TASK OBJECTIVE
Which lines of the data contain the string "field"? Copy every one of them.

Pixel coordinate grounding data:
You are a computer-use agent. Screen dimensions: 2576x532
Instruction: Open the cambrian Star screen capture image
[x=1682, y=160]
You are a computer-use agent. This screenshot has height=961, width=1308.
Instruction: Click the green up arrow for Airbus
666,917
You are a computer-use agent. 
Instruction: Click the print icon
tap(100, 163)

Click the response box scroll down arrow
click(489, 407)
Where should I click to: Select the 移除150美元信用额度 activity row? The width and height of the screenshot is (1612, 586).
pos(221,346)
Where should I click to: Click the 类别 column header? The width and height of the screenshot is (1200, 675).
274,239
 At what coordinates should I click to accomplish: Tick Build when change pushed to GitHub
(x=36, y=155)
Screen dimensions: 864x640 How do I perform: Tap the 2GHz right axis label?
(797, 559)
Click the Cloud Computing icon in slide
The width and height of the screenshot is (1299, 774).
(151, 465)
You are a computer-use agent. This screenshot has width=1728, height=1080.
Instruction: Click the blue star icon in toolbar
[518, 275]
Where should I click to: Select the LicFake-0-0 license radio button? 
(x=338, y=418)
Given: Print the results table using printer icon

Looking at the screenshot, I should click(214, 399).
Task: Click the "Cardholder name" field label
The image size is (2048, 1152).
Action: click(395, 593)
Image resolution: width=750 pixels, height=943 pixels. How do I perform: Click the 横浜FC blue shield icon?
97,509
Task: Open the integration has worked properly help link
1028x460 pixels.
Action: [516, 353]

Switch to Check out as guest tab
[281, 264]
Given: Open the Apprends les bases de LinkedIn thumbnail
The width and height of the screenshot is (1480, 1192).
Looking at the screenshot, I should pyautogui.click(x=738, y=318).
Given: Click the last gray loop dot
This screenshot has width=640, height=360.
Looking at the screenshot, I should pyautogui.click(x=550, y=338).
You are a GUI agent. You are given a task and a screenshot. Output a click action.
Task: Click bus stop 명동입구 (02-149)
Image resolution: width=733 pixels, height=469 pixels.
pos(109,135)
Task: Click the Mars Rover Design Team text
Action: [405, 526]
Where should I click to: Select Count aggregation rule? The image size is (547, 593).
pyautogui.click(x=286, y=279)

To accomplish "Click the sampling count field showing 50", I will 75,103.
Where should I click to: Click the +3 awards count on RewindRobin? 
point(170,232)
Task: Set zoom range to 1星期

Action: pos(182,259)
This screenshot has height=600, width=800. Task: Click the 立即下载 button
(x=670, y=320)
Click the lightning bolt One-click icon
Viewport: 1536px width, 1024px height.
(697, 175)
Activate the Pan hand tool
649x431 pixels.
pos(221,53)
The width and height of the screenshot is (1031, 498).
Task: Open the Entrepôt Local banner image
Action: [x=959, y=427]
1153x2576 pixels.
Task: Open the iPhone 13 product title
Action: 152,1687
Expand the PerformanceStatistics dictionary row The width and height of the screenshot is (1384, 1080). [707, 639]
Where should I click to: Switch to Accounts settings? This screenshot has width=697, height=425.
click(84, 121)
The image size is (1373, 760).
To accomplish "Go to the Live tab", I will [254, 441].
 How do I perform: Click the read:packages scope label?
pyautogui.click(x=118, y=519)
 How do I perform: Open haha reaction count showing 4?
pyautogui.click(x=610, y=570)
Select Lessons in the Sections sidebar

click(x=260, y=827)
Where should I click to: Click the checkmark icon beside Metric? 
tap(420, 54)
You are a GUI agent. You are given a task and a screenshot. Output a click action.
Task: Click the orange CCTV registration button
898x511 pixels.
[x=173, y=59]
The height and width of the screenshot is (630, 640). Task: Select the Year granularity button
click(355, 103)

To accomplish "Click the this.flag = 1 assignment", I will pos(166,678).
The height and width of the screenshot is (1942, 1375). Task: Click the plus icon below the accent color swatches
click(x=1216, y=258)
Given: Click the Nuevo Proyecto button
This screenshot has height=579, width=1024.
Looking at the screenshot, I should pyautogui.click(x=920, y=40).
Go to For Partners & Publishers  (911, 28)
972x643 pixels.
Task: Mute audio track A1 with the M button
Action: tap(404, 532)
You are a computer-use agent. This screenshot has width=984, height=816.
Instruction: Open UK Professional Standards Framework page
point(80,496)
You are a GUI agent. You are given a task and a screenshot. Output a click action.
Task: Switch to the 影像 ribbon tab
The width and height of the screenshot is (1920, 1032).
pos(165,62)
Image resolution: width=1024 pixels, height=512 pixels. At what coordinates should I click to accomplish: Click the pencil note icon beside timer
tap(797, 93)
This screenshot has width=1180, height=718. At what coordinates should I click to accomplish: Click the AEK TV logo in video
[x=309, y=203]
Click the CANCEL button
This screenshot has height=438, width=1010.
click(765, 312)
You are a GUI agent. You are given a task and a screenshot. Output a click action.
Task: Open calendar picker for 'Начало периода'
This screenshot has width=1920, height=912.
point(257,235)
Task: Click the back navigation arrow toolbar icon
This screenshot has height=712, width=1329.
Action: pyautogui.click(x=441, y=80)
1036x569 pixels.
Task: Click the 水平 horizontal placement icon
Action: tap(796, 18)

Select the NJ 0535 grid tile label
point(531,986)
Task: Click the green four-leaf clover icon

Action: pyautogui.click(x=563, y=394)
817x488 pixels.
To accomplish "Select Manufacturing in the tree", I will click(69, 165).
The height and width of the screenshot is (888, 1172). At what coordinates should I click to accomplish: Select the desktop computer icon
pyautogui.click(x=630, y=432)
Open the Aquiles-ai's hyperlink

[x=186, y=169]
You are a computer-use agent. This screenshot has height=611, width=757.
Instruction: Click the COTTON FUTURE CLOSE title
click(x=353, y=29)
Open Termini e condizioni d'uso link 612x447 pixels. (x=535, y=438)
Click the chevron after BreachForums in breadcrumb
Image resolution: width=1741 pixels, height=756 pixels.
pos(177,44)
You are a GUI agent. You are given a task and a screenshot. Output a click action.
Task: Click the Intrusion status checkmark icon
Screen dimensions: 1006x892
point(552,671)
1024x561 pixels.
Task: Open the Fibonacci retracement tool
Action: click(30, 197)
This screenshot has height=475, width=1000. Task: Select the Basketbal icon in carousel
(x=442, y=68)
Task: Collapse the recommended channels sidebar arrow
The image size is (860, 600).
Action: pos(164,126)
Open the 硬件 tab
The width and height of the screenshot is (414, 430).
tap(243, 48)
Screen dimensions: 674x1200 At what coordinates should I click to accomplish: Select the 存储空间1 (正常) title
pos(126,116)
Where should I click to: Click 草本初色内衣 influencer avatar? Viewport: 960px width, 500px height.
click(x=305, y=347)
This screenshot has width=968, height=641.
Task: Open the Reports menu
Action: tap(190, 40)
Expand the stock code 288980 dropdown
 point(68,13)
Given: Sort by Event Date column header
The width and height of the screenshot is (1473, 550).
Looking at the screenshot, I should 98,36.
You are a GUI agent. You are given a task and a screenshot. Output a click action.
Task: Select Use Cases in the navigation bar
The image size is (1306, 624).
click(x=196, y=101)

TASK RESPONSE
Task: Click the "Cardholder name" field label
To accomplish "Click the sampling count field showing 50", I will 75,103.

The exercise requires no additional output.